“So many…so many children”
For his first major post-Harry Potter film outing, Daniel Radcliffe went for this adaptation of Susan Hill’s bestseller The Woman In Black, directed by James Watkins. An Edwardian ghost story, widowed father Arthur Kipps’ is tasked with closing up the account of Eel Marsh House, an isolated manor in the fens, but on his arrival he finds the locals unwilling to help, strange goings-on all around him and a haunted house to shake even the most resolute of sceptics.
Skewed angles nod back to Hitchcock, the psychological horror suggests more recent exponents like Amenábar and del Toro, James Watkins is clearly skilled in the art of making people jump but what really works successfully here is the genuine sense of creepiness that imbues much of the film. This is of course most effective in the earlier two-thirds of the film when we’re still hunting for explanations – the long wordless scenes and non-explicit moments of threats have a genuinely disturbing quality – and has there ever been a more unsettling collection of wind-up figures in the world, particularly that rabbit toy.
Once it becomes apparent what is going on, just who the Woman in Black is and what needs to happen, the film loses a little of its intensity, the rattling doorknobs suddenly not quite as scary as before – I mean how scary can a muddy boy be – but Watkins tightens up another couple of notches in the final section though I really wasn’t keen on Jane Goldman’s opaque amendment to the ending.

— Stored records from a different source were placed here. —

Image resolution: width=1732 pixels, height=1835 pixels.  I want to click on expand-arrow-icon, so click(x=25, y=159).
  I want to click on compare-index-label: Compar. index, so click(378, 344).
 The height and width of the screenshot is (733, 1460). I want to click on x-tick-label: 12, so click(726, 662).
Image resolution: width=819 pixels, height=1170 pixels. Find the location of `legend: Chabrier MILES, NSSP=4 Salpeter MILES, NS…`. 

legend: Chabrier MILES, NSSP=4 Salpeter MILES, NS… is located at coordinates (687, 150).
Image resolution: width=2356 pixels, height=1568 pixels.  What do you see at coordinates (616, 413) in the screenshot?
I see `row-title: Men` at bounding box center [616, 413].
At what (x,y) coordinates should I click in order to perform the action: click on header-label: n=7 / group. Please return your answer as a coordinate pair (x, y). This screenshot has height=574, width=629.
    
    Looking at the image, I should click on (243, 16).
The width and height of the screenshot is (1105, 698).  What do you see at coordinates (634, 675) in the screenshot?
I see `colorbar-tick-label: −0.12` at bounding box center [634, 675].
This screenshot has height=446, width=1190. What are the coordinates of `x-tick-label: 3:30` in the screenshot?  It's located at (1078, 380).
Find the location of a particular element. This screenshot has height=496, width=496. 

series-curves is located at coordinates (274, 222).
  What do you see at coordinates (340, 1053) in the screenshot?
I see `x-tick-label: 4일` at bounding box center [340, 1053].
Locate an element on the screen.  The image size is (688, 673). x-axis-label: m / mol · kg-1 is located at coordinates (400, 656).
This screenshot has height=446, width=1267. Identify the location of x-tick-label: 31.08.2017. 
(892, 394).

I’m not entirely convinced that Radcliffe comes out of this in the best light, something of a blank canvas in the end who could probably have done with evincing just a tad more of a reaction at times, building layers of subtlety that are currently out of his reach. But there’s great work from Ciarán Hinds and a disturbed Janet McTeer as the kindest of the locals, Roger Allam pops up briefly as Kipps’ boss and it is never not a good day when Jessica Raine is on screen, here as a nanny who might need a quick refresher on looking after kids in dangerous places. Plus you won’t have seen Liz White looking quite like this before. So a mostly effective treatment of the story and probably not one to watch on one’s own on a dark night.